Policy paper

Statement of Practice 3 (2001)

Published 1 January 2001

General

In addition to tax credit relief for direct foreign tax on a dividend, where the UK resident shareholder is a company controlling directly or indirectly not less than 10% of the voting power in the foreign company paying the dividend, it is entitled to relief for the underlying tax attributable to the dividend. This relief may be due under the terms of a double taxation agreement or, alternatively, on a unilateral basis under Taxes Act (TA)1988 s 790(6).

The amount of underlying tax to be taken into account for credit relief purposes is so much as is ‘properly attributable’ to the proportion of the foreign company’s relevant profits as is represented by the dividend paid to the UK company (TA 1988 s 799(1)).

A. Split rate taxes

Under some foreign tax systems the amount of tax charged on company profits is dependent on how much of the profits is distributed. HM Revenue and Customs (HMRC) view is that in such circumstances the amount of tax to be taken into account in respect of a particular dividend is the actual tax charged on the portion of the profits that the dividend represents. The amount of underlying tax taken into account will therefore reflect the rate charged on the distributed profits and not the average rate of tax paid at that point on all of the relevant profits.
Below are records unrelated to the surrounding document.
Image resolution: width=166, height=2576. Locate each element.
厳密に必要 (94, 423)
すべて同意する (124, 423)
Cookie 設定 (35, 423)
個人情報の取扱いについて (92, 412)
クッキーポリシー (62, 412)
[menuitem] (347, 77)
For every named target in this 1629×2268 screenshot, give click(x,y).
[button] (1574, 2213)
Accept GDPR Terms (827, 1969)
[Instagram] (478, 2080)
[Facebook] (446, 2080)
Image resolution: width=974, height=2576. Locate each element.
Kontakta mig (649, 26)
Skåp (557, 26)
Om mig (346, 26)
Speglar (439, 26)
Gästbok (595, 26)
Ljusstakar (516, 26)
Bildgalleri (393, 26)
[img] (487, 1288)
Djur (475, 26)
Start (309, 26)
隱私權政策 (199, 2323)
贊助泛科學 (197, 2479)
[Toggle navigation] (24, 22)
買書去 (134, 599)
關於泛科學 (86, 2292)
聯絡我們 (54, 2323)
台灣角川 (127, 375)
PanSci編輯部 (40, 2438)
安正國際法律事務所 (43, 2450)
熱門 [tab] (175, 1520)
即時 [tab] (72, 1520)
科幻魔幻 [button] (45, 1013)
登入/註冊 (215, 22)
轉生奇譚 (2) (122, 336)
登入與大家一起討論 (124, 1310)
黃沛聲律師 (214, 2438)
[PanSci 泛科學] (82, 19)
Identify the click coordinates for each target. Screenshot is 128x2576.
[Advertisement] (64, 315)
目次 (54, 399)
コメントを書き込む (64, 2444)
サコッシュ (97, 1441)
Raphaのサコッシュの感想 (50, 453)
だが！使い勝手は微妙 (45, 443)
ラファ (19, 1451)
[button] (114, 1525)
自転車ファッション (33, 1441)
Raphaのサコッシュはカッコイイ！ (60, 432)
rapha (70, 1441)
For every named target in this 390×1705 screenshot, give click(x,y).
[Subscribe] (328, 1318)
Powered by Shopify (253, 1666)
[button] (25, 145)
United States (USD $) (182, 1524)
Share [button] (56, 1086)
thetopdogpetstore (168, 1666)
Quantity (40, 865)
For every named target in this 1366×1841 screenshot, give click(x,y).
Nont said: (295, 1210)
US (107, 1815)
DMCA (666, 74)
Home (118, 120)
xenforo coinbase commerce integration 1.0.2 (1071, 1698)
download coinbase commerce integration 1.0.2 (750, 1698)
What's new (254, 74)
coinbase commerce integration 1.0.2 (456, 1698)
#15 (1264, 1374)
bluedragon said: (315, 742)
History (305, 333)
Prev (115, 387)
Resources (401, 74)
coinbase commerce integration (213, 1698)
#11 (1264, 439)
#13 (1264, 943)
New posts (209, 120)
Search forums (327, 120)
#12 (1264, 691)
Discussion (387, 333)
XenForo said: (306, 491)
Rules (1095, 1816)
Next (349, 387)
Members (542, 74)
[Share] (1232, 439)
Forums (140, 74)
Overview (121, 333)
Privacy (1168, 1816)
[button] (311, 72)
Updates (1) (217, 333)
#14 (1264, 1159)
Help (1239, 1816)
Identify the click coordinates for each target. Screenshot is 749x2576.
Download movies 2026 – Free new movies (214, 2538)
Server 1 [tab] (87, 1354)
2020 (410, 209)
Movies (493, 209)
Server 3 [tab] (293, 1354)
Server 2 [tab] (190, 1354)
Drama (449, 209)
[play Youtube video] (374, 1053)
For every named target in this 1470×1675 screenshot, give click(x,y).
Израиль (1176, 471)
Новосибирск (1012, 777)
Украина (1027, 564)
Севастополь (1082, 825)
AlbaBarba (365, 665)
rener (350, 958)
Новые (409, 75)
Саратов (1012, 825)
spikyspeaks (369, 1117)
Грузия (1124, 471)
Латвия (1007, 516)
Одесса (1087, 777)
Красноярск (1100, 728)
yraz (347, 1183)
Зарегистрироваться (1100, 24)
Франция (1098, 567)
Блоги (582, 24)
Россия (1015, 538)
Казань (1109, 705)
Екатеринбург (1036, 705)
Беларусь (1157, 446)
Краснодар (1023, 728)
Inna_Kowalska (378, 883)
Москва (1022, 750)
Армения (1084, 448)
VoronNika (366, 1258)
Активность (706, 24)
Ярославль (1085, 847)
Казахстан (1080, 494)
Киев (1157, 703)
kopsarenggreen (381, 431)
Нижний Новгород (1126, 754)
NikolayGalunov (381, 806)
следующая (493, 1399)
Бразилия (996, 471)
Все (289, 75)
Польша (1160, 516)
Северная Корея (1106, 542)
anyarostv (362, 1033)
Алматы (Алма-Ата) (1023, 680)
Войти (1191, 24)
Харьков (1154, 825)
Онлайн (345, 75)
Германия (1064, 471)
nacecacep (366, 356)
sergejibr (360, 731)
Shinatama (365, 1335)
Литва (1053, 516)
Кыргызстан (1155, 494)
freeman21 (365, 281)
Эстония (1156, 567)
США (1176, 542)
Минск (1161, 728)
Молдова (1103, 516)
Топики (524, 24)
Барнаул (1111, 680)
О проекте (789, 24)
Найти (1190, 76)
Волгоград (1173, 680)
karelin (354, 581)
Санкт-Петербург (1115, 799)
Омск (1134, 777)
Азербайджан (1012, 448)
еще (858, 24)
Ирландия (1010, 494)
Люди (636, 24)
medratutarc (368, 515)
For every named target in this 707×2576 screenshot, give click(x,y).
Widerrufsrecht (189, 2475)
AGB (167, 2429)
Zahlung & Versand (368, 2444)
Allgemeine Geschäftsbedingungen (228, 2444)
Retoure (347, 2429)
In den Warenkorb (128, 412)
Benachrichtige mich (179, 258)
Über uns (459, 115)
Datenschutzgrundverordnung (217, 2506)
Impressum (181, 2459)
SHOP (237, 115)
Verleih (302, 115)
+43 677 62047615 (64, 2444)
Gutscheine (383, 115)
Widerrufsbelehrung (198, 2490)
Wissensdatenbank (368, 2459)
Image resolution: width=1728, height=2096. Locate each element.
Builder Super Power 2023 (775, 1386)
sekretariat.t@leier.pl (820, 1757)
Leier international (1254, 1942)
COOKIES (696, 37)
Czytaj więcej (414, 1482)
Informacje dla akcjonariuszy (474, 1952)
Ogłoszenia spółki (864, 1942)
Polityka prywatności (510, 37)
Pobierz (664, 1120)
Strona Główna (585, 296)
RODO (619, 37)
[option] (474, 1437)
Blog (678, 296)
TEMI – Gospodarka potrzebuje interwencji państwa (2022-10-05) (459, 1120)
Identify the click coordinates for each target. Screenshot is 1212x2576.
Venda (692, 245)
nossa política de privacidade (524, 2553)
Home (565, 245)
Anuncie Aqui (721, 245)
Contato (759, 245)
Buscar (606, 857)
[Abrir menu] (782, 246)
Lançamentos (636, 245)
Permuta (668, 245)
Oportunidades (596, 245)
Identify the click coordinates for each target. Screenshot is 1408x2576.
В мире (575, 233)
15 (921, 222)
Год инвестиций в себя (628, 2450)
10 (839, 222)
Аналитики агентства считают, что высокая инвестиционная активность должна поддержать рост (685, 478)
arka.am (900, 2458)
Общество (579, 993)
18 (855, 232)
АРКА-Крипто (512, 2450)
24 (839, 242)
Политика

The Underlying Tax Group will accept computations done on either basis for dividends paid to a UK company between 31 March 2000 and 31 December 2001 inclusive.

Example 1

A foreign company has taxable profits of 1,000, and after paying 20% company tax has relevant profits of 800. The company pays a dividend of 400 to a UK resident company. The foreign company pays additional company tax on the dividend at the rate of 10% = 40.

The amount of underlying tax to be taken into account in respect of the dividend of 400 is 140 ((400/800 × 200) + 40).

Example 2

A foreign company has taxable profits of 1,000, and after paying 40% company tax has relevant profits of 600. Distributed profits are taxed at 25% and on payment of a dividend of 300 to a UK resident company the foreign company receives a dividend rebate of 100.

The amount of underlying tax to be taken into account in respect of the dividend of 300 is 100 ((300/600 × 400) - 100). If the remaining 300 relevant profits are distributed there will be a further rebate of 100, giving underlying tax of 100, calculated in the same way.

B. Losses

Where the foreign company that pays a dividend has accumulated losses, HMRC’s view is that the relevant profits are the undistributed profits of the most recent period available at the time that the dividend was paid. The Underlying Tax Group will accept computations prepared in accordance with this or in line with previous practice for dividends paid to a UK recipient between 31 March 2000 and 31 December 2001 inclusive.

Example 1

The accounts for a foreign company show the following results:

Year 1 Year 2 Year 3
Profits/(losses) 1,000 (3,000) 1,500
Accumulated profits/(losses) 1,000 (2,000) (500)

After the end of Year 3, it pays a dividend of 2,000 out of unspecified profits.

The relevant profits are 1,500 from Year 3 and 500 from Year 1.

Alternatively, if the company pays a dividend of 500 for Year 1, the relevant profits are Year 1 profits.

Example 2

Year 1 Year 2 Year 3
Profits/(losses) 1,000 (2,000) 1,500
Accumulated profits/(losses) 1,000 (1,000) (500)

After the end of Year 3 it pays a dividend of 2,000 out of unspecified profits. The relevant profits are 1,500 from Year 3 and 500 from Year 1.

If the dividend were paid before the end of Year 3, the relevant profits would be 1,000 from Year 1 and 1,000 from the most recent preceding profitable period.